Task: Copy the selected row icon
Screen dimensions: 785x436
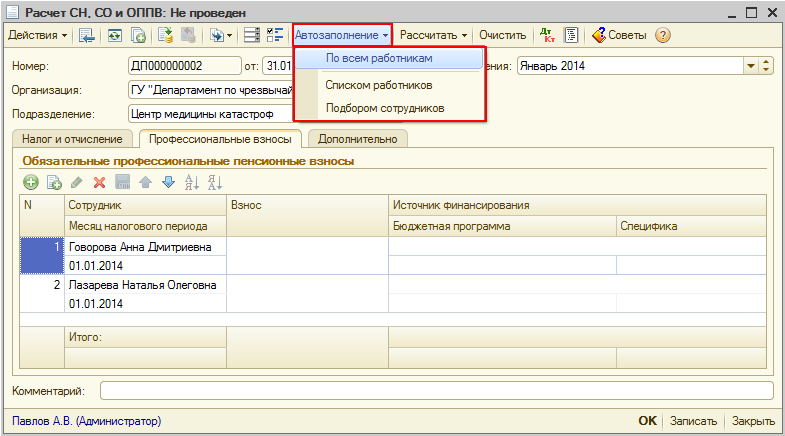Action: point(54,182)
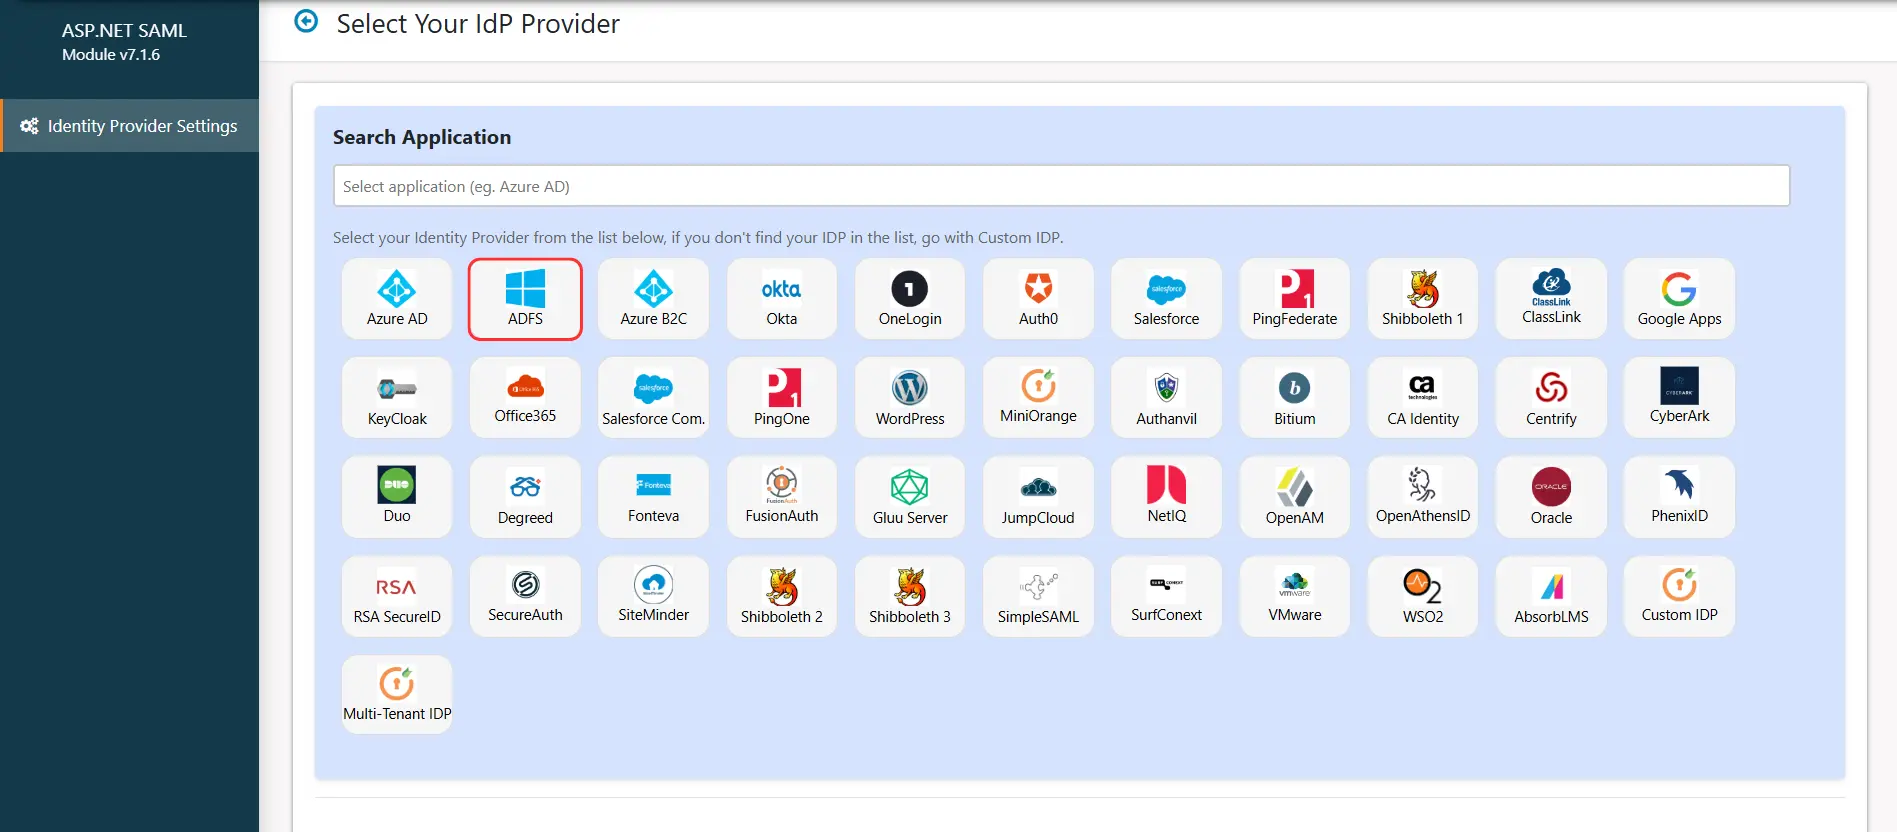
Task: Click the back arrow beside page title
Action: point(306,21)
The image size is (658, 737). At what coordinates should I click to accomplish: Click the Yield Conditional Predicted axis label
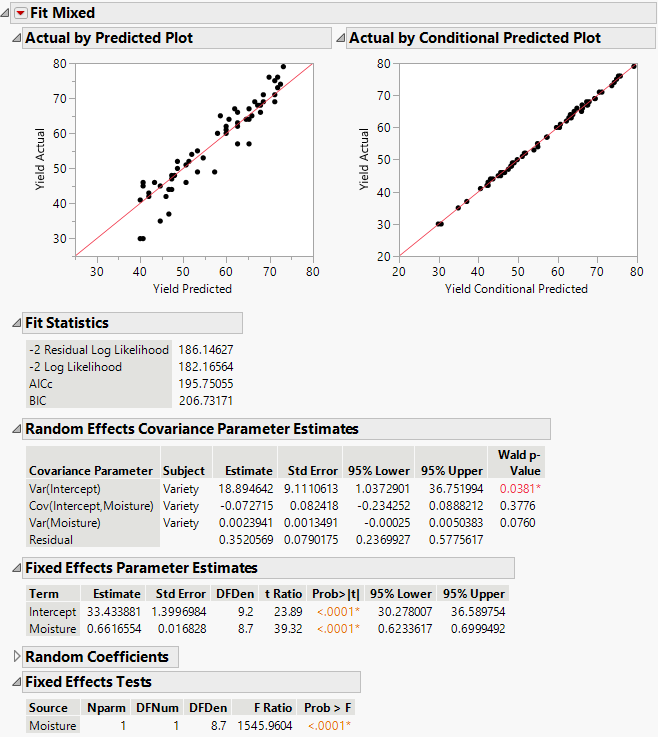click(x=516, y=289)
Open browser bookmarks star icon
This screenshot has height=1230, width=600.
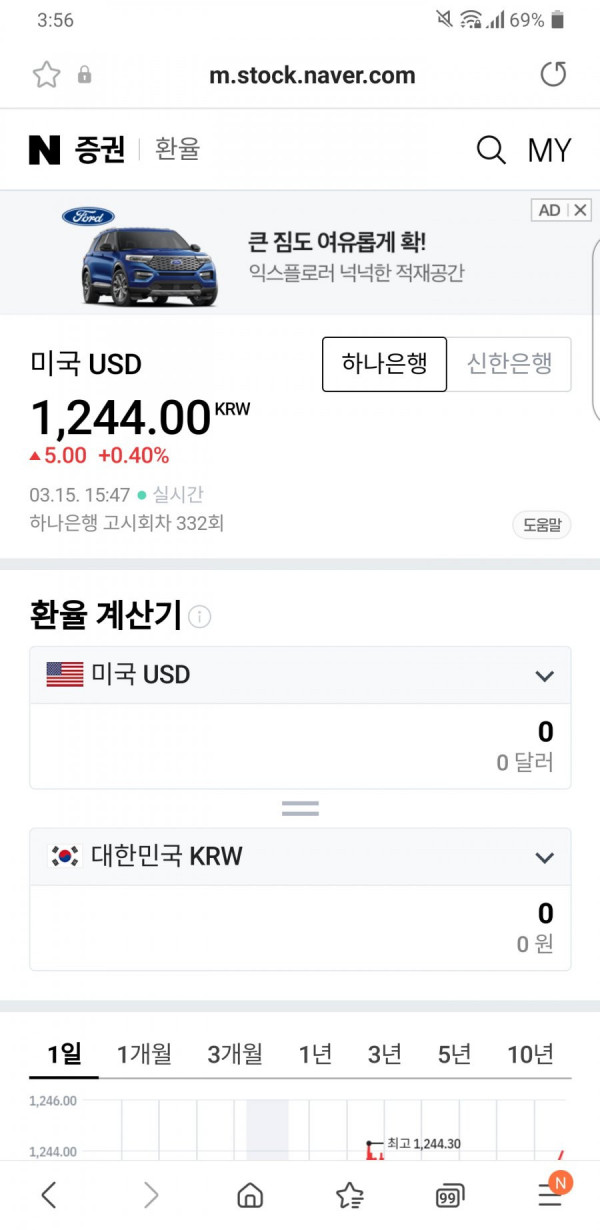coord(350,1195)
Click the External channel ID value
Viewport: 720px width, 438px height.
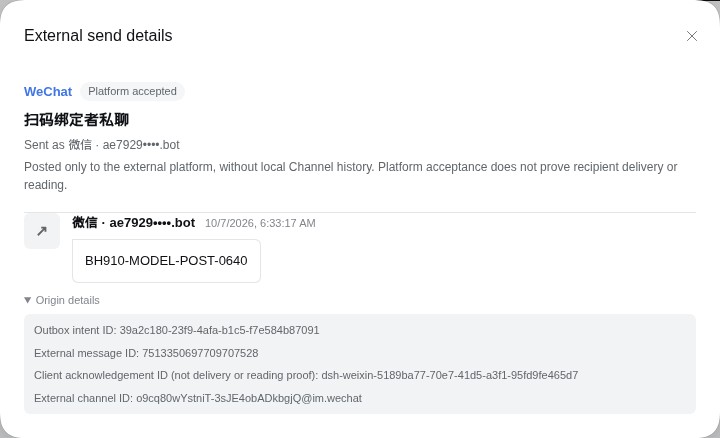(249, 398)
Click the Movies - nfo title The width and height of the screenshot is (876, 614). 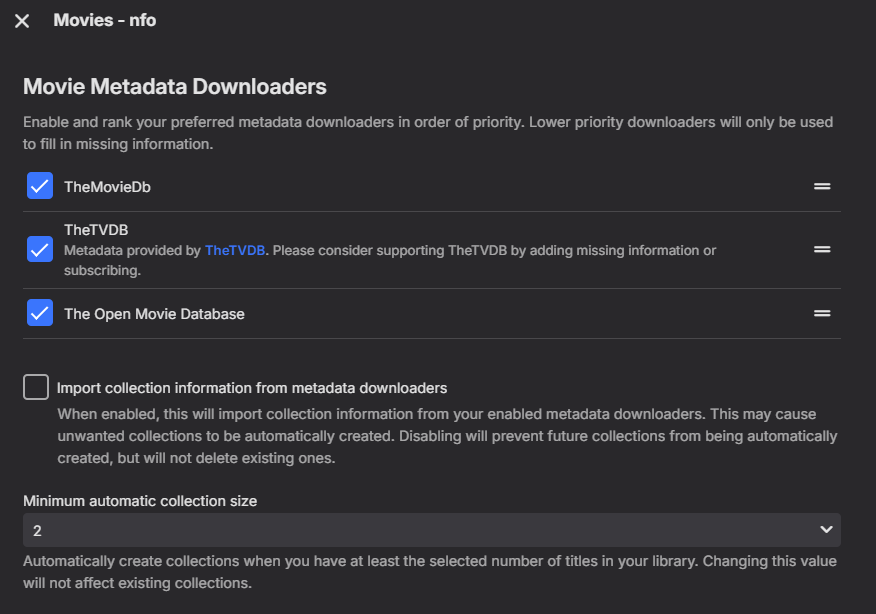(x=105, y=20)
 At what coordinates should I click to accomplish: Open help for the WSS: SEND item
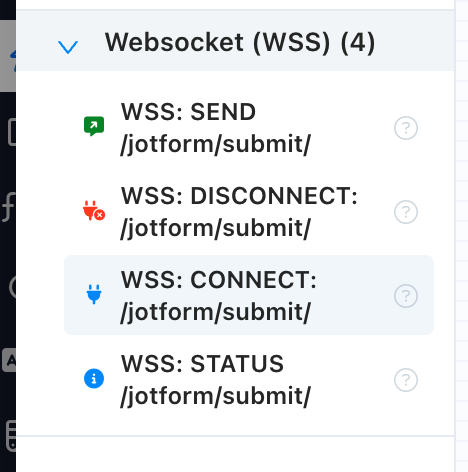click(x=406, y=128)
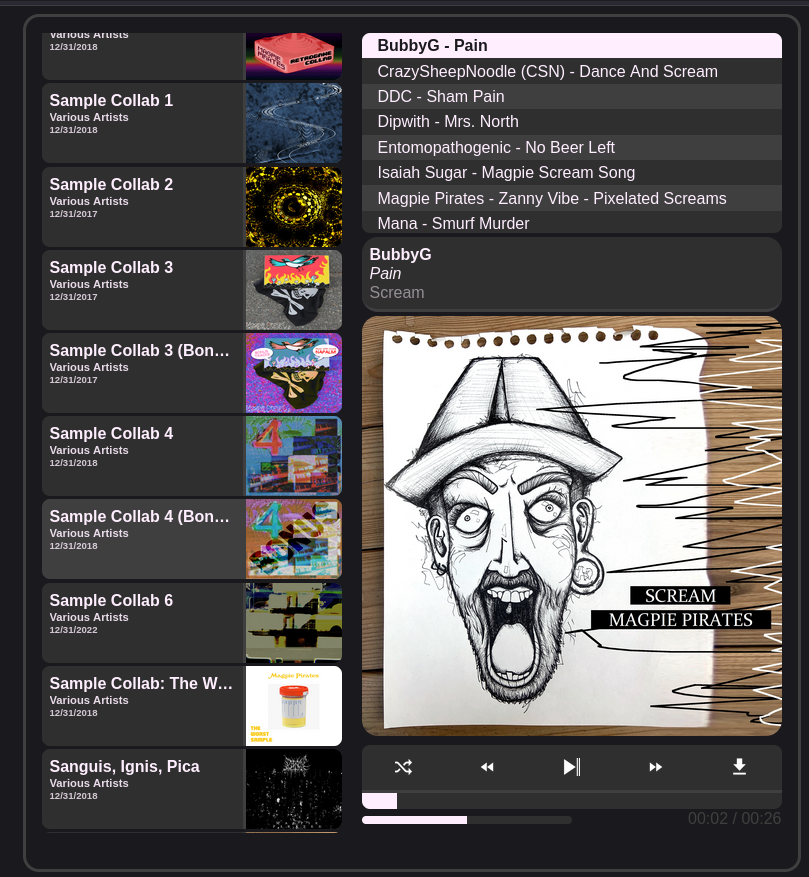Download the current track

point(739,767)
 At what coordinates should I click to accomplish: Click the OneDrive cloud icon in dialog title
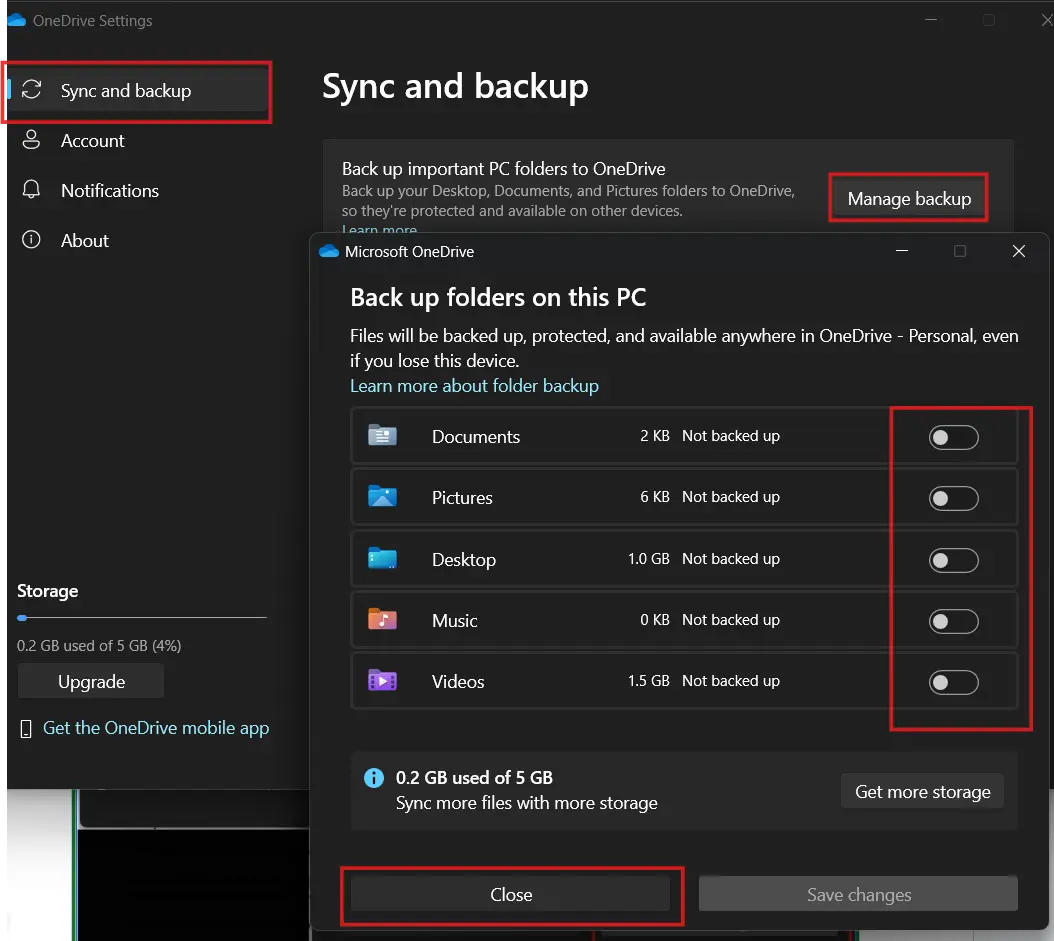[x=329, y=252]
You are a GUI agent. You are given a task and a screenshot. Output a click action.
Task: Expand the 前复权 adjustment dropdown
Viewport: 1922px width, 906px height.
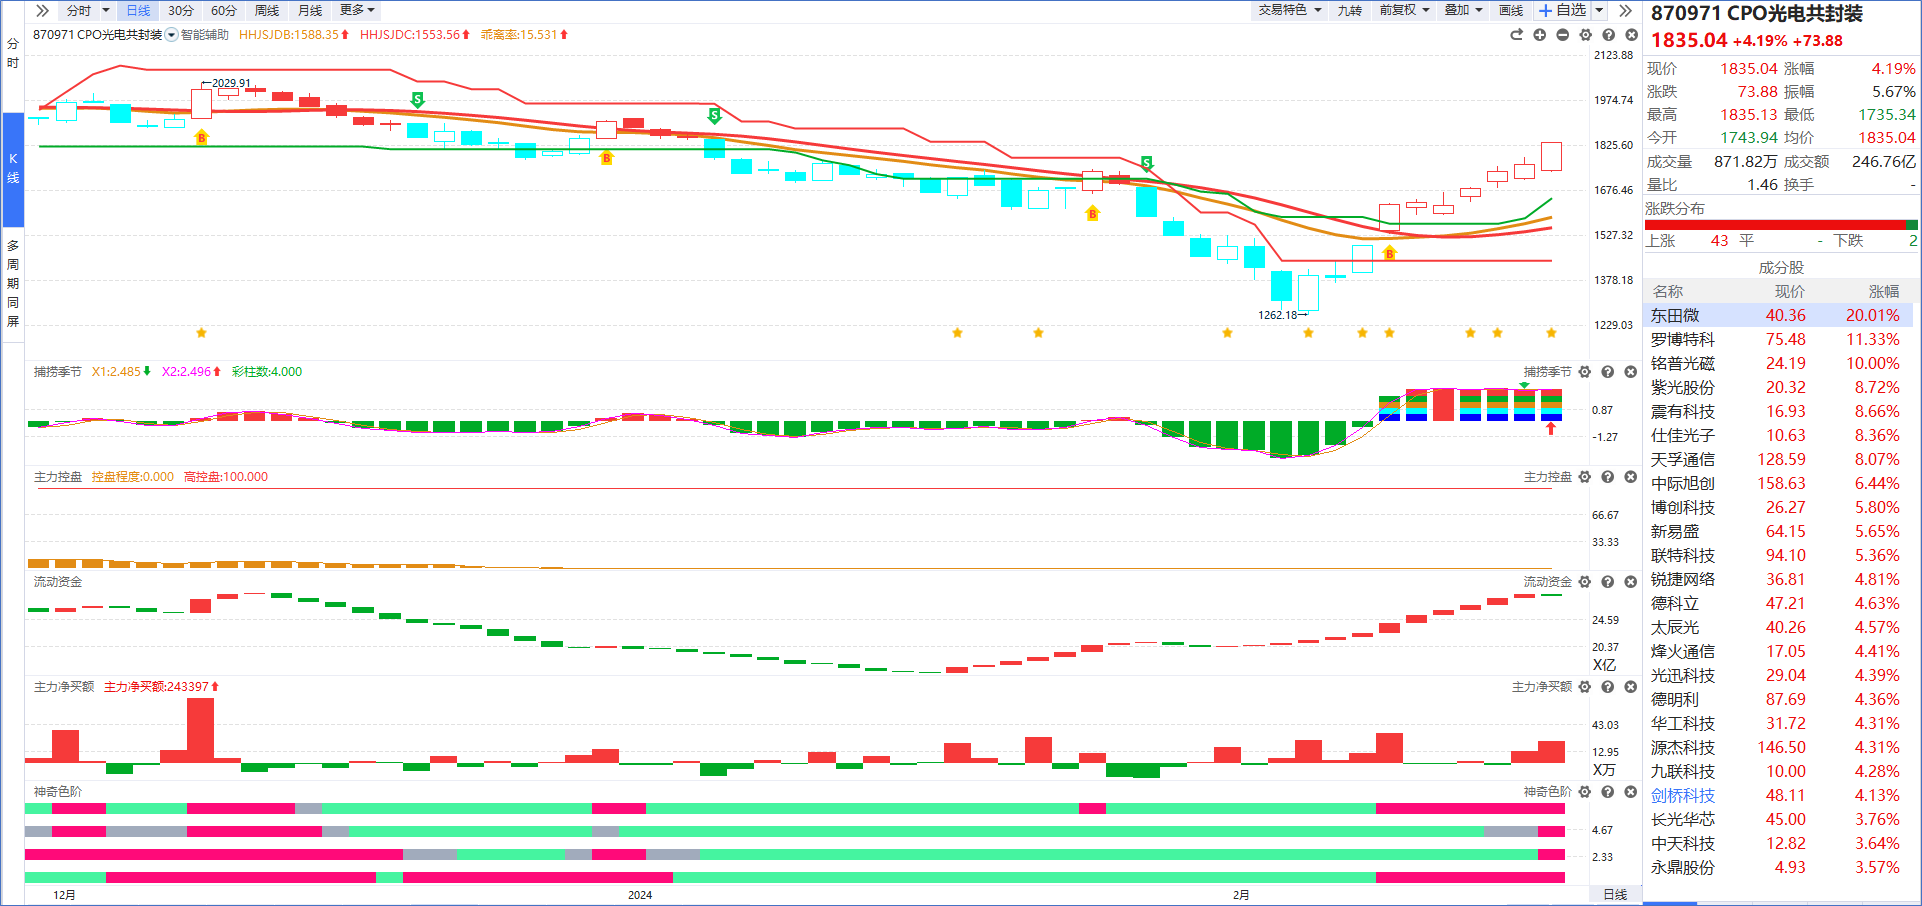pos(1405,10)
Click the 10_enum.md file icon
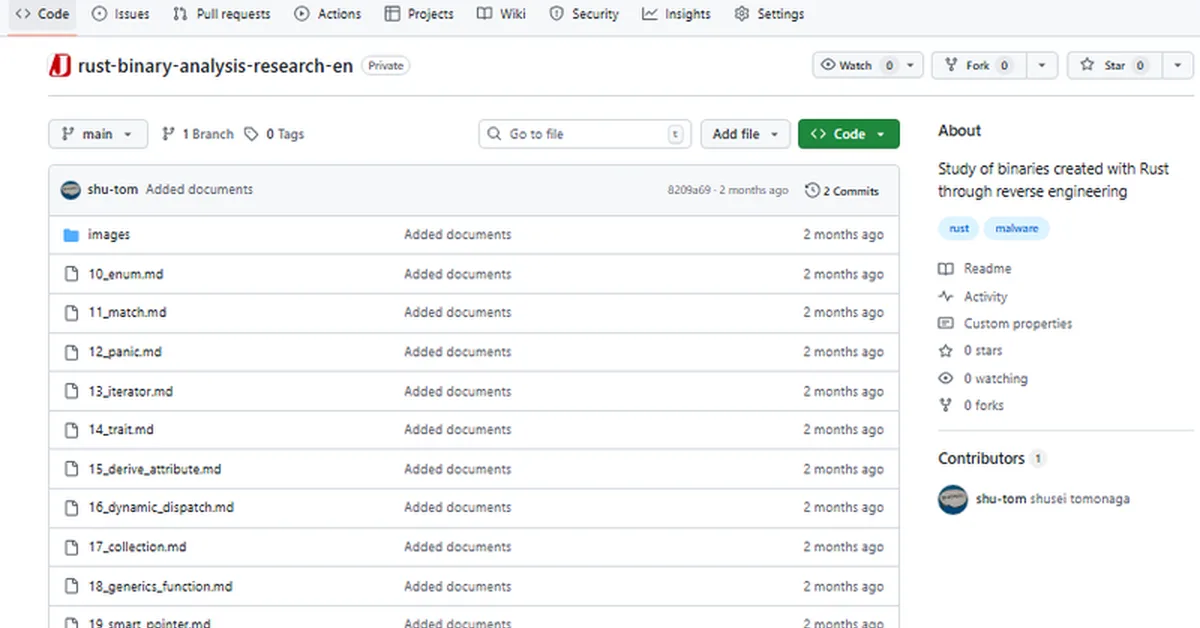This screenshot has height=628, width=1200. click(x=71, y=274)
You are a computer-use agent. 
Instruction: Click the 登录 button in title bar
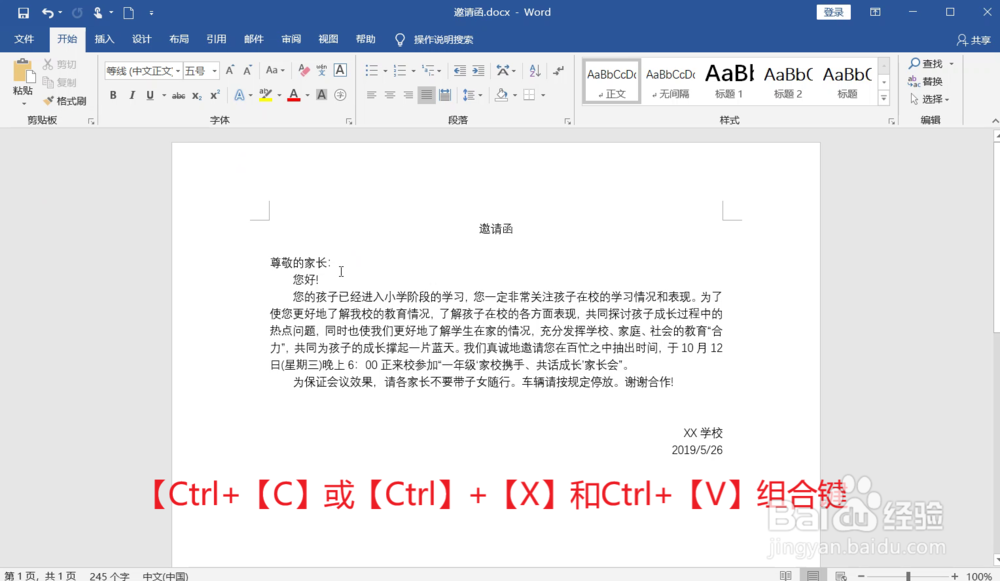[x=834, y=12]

* * * * * * * * *

WORK TASK:
Would you restate word for word only the lines from the one containing "You are a GUI" to the final line of the material, both ends included, without any pictures?

RESPONSE BOX:
You are a GUI agent. You are given a task and a screenshot. Output a click action.
Task: Expand the 前复权 adjustment dropdown
Viewport: 1922px width, 906px height.
pos(1405,10)
Click the 10_enum.md file icon
This screenshot has height=628, width=1200. click(x=71, y=274)
You are a computer-use agent. 
Instruction: Click the 登录 button in title bar
[x=834, y=12]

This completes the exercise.